-- Excerpted records follows --

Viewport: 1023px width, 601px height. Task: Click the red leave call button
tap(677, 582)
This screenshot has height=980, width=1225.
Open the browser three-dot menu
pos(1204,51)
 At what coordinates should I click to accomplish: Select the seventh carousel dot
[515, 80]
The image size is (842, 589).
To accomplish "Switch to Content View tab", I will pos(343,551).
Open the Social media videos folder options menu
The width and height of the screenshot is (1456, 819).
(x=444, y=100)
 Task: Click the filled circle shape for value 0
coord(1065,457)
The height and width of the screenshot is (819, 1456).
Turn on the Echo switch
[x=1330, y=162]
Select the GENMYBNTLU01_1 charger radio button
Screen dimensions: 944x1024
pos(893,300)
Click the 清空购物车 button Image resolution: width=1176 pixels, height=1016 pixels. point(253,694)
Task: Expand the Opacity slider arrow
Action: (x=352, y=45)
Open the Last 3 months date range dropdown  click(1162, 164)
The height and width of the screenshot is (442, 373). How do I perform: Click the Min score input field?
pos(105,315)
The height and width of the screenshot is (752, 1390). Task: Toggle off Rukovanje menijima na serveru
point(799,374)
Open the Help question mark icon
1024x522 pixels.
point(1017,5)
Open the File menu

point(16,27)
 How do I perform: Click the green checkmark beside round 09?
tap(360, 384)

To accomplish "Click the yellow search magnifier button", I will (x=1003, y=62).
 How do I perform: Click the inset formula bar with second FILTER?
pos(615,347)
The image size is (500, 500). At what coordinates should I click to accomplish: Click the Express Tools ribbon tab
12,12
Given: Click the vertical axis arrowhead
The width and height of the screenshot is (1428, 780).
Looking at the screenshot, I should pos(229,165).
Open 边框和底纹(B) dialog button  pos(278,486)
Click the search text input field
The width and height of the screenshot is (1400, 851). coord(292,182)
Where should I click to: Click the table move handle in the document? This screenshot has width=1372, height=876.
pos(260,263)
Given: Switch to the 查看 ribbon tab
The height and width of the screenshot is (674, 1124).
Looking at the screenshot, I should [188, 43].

-- Excerpted records concluded --

What the exercise asks: Check all the records above and select each line where the string "Given" is found.

Answer:
Given: Click the vertical axis arrowhead
Given: Switch to the 查看 ribbon tab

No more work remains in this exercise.